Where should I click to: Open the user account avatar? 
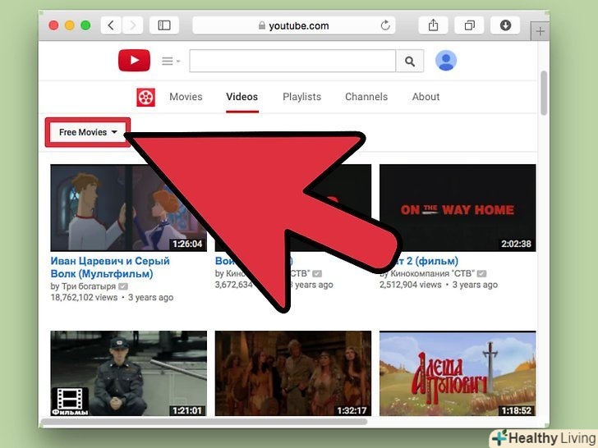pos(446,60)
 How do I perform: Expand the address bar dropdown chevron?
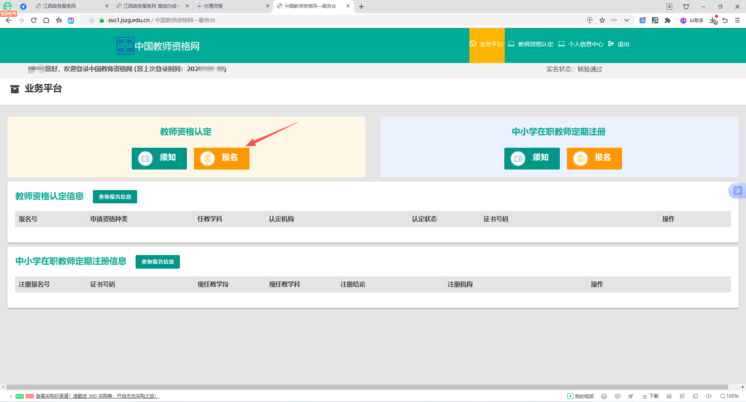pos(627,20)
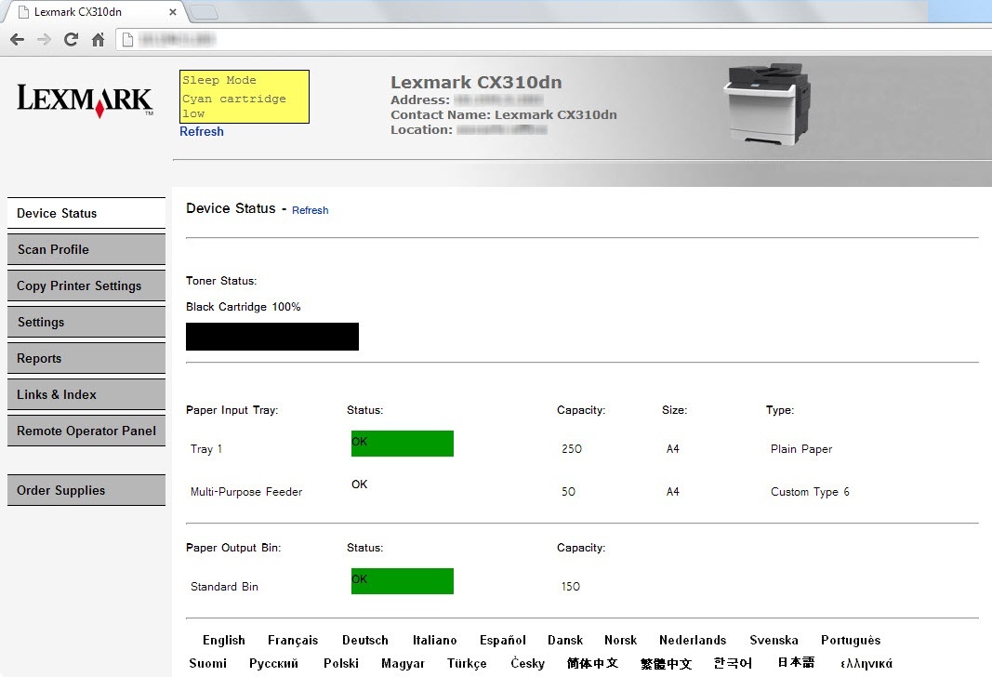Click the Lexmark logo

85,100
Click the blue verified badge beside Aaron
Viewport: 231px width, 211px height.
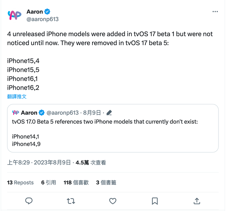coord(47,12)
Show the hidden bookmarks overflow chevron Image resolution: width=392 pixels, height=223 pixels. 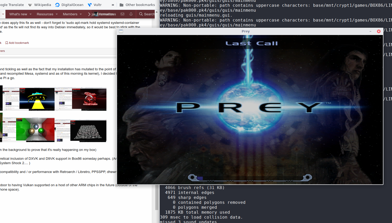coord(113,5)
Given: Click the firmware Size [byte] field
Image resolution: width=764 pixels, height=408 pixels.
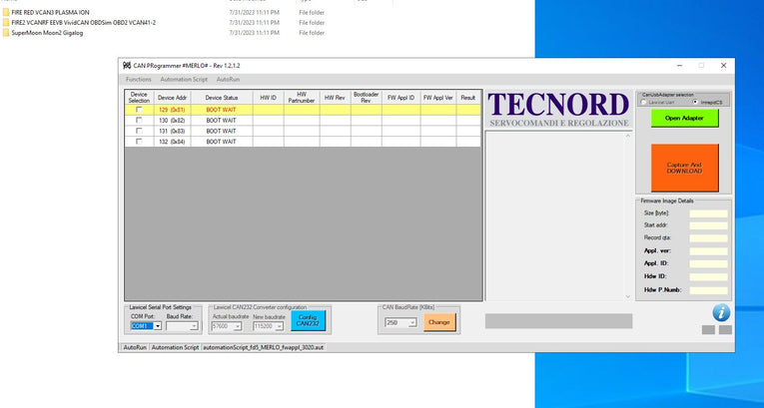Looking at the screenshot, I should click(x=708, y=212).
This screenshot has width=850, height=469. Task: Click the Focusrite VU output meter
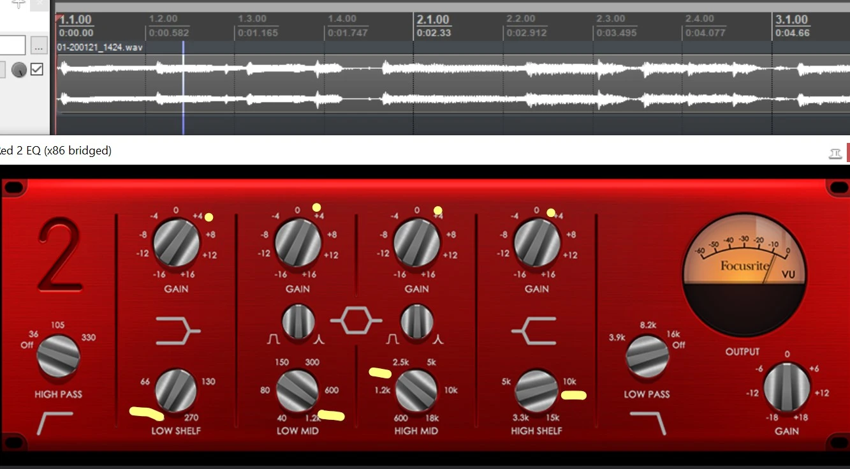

> _What you need to do_: Leave the pictures out and retype only the lines from the line with "Given: Click the firmware Size [byte] field" through the final line of the material, both ends included, word for word.

> _Result of this task_:
Given: Click the firmware Size [byte] field
Image resolution: width=764 pixels, height=408 pixels.
Looking at the screenshot, I should click(x=708, y=212).
This screenshot has width=850, height=469. Task: Click the Focusrite VU output meter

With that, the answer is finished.